## Exercise data
>>>>>

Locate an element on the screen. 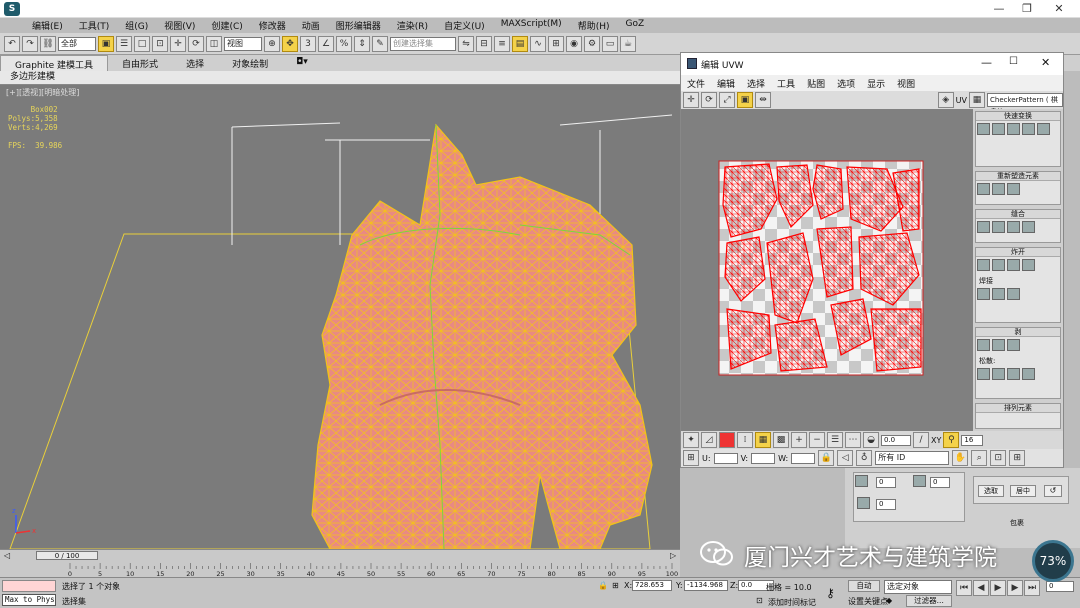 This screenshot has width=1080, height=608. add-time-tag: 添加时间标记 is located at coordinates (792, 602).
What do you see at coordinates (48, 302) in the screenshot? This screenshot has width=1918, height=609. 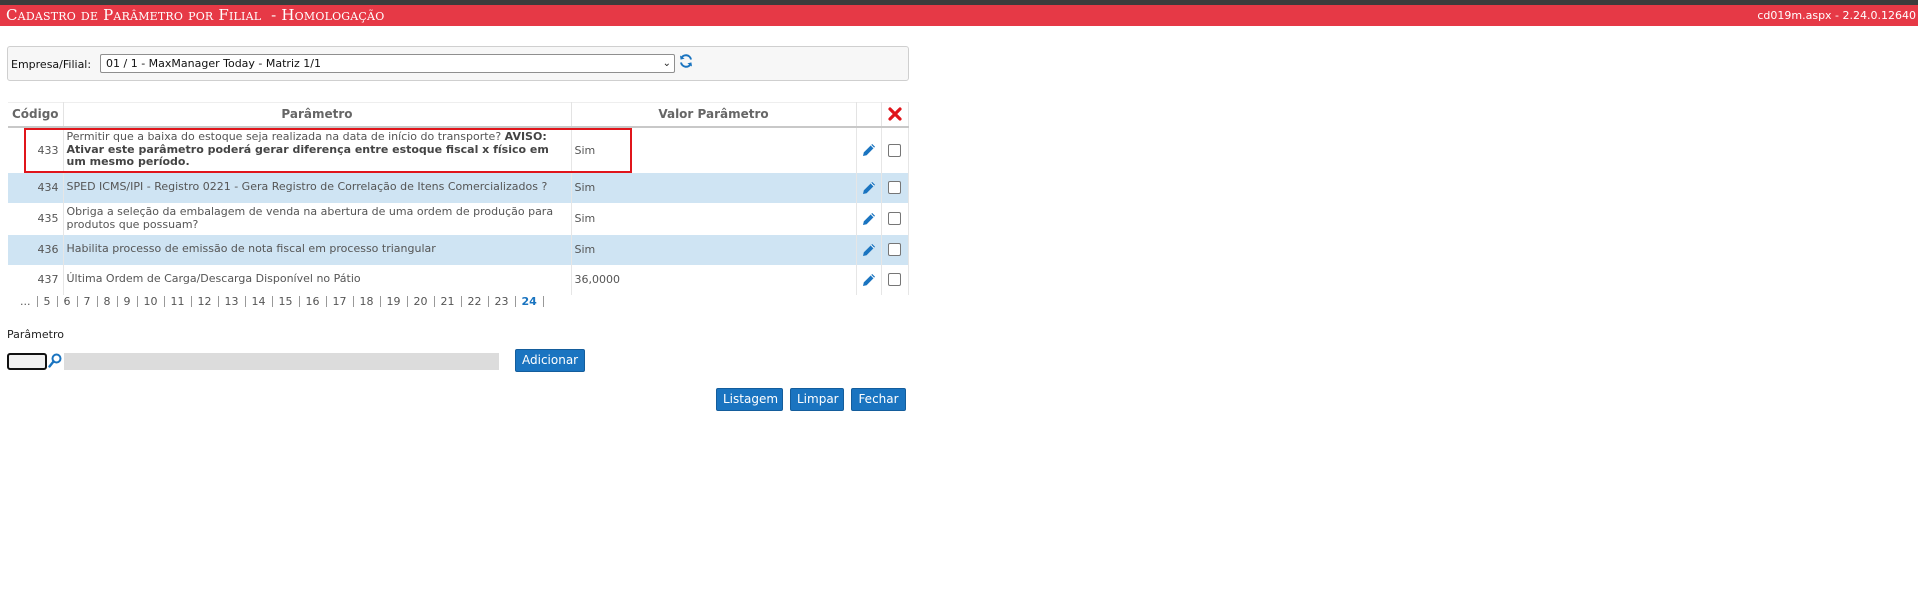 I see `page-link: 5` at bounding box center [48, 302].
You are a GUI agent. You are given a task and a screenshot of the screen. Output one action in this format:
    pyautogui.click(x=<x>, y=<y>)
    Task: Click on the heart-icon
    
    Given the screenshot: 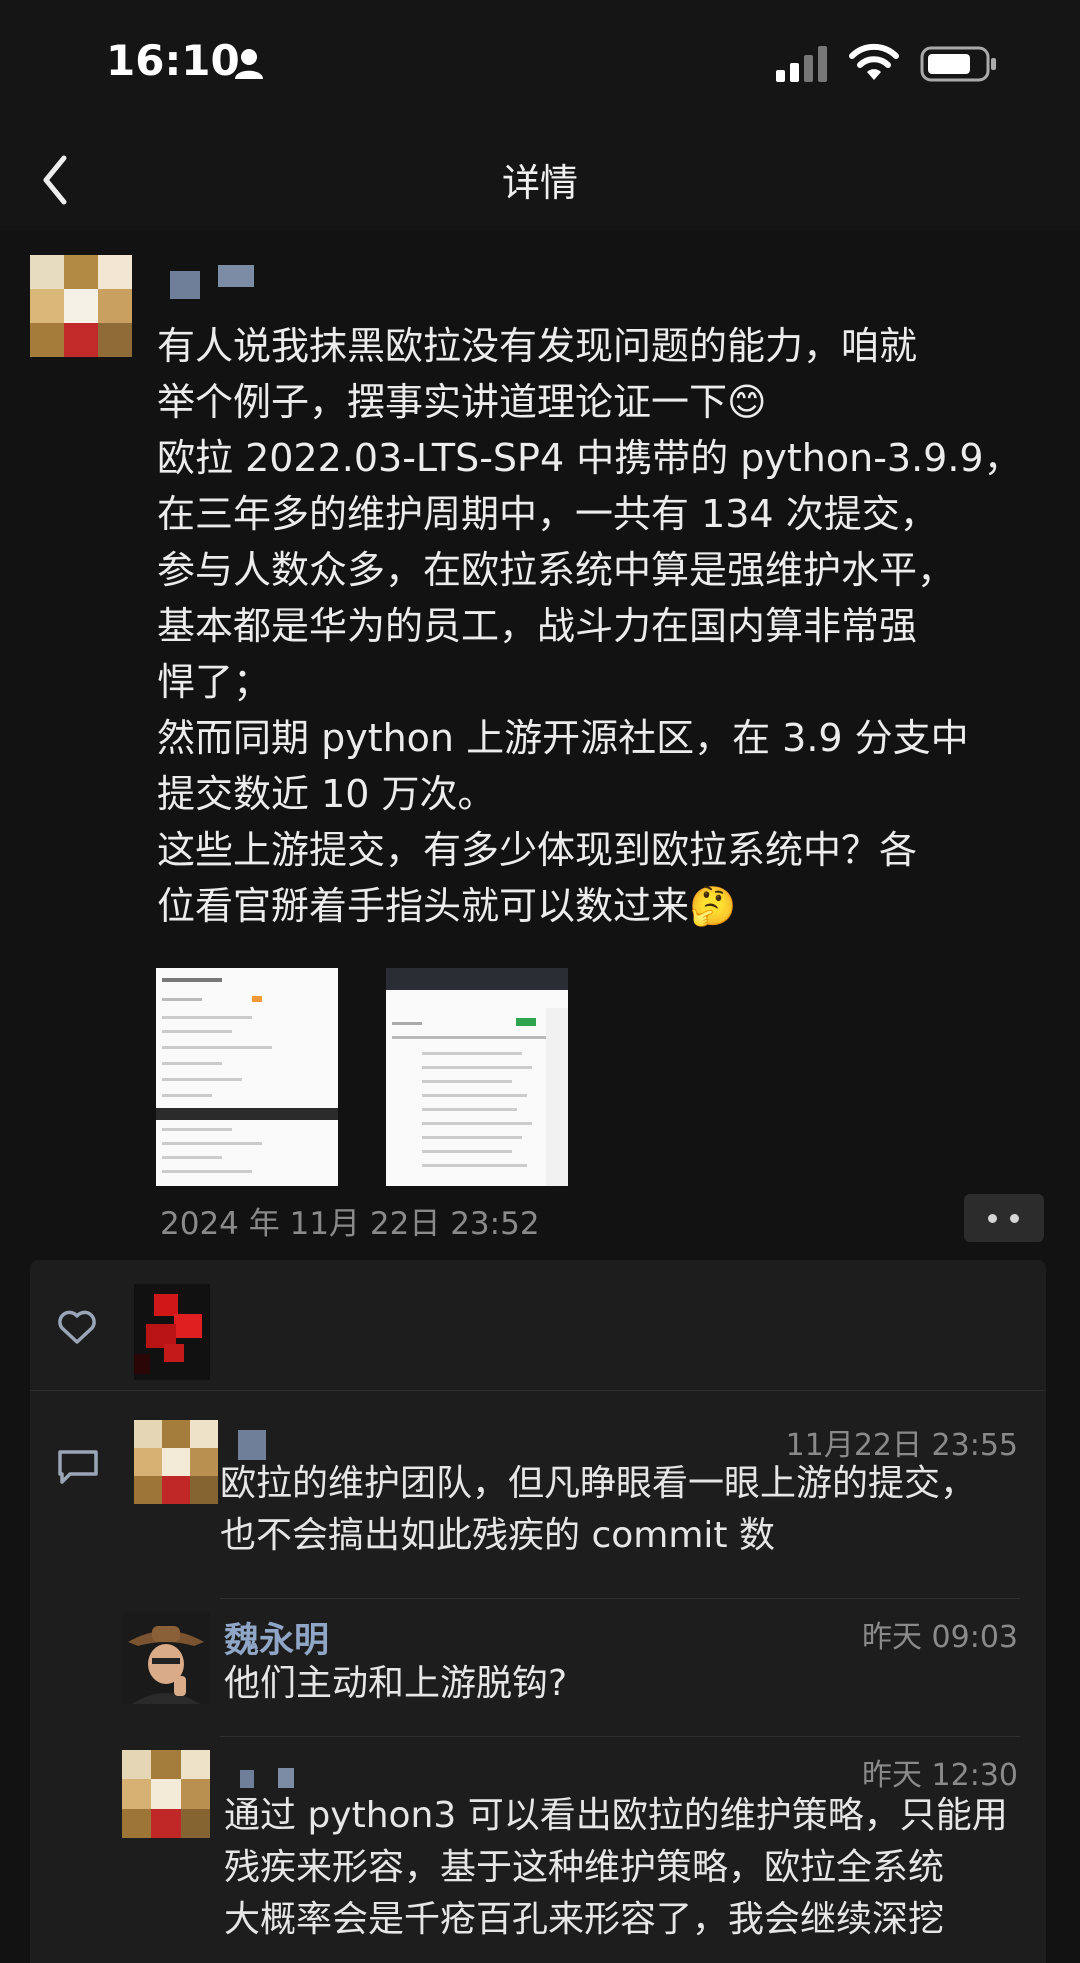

<<<<<
>>>>>

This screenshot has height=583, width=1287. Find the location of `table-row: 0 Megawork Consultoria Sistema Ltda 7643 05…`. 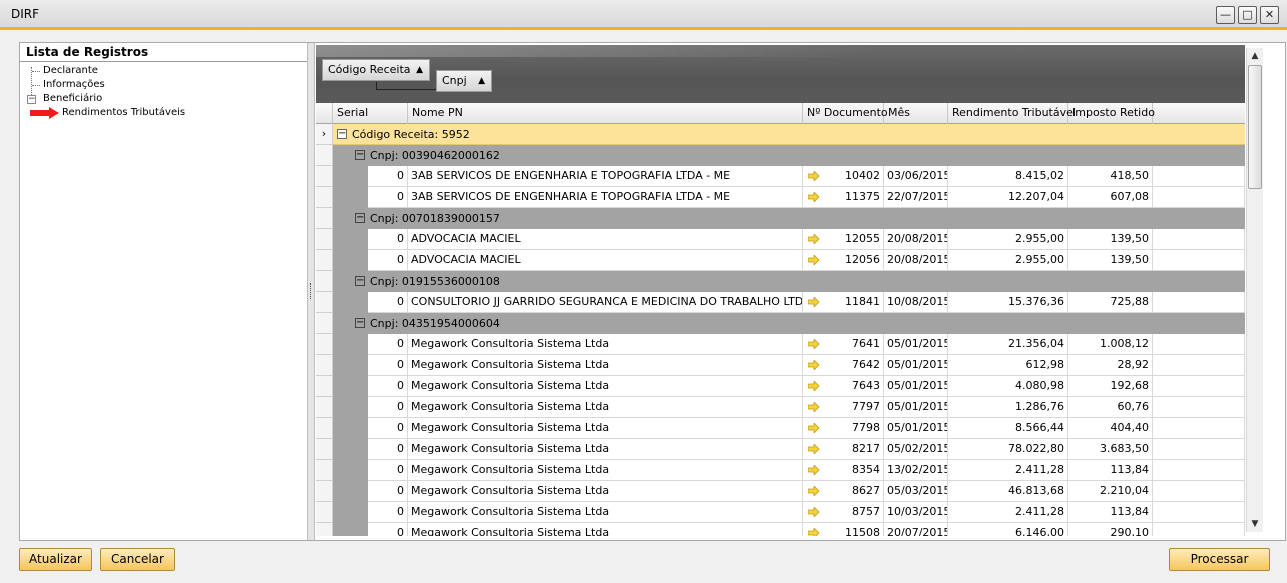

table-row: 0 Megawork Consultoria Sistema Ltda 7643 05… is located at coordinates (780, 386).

<<<<<
>>>>>

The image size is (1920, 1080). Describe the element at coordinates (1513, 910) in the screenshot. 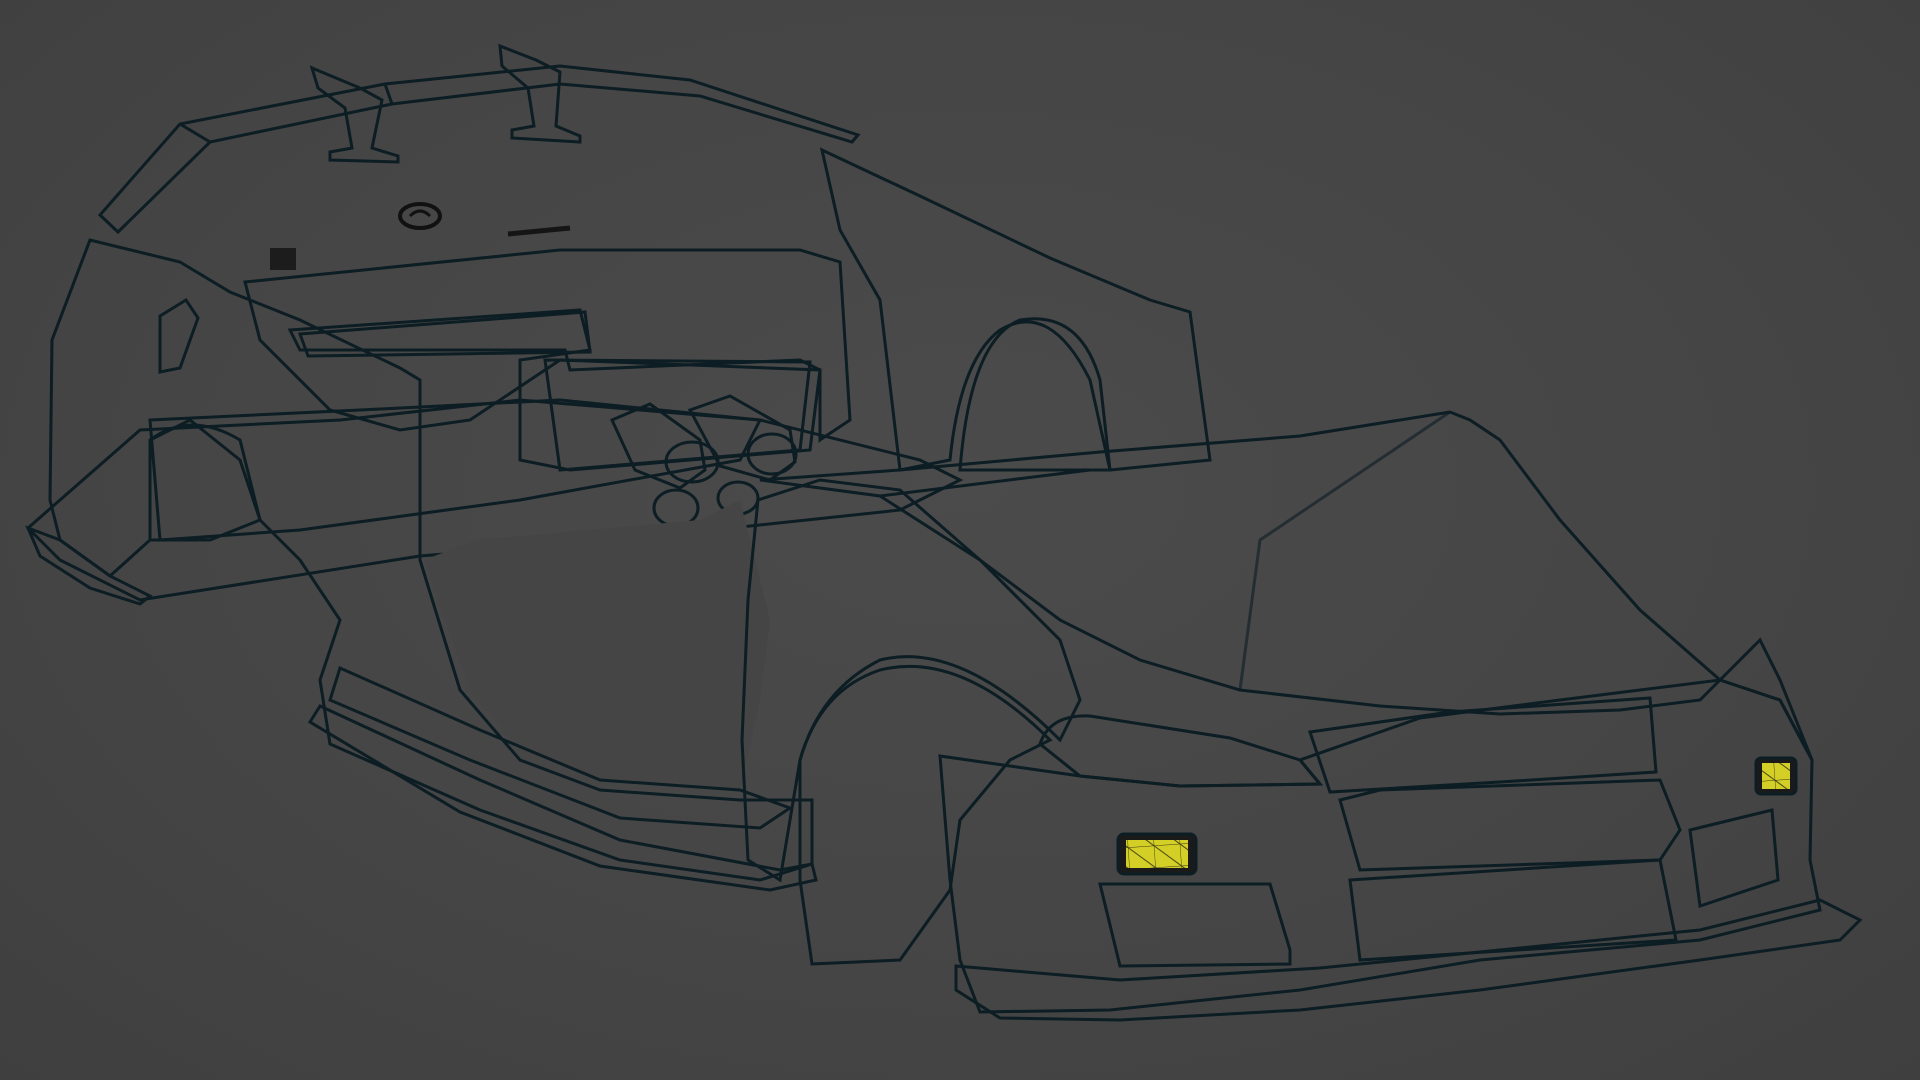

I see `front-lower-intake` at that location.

<<<<<

## What the task asks
Rewrite the lines from the line with "This screenshot has height=583, width=1287." up to and including the line with "table-row: 0 Megawork Consultoria Sistema Ltda 7643 05… is", replacing "Find the location of" with "Give the coordinates of" and changing nothing else. Give only those lines, and leave the pictures out.

## Result
This screenshot has height=583, width=1287. Give the coordinates of `table-row: 0 Megawork Consultoria Sistema Ltda 7643 05…`. 

table-row: 0 Megawork Consultoria Sistema Ltda 7643 05… is located at coordinates (780, 386).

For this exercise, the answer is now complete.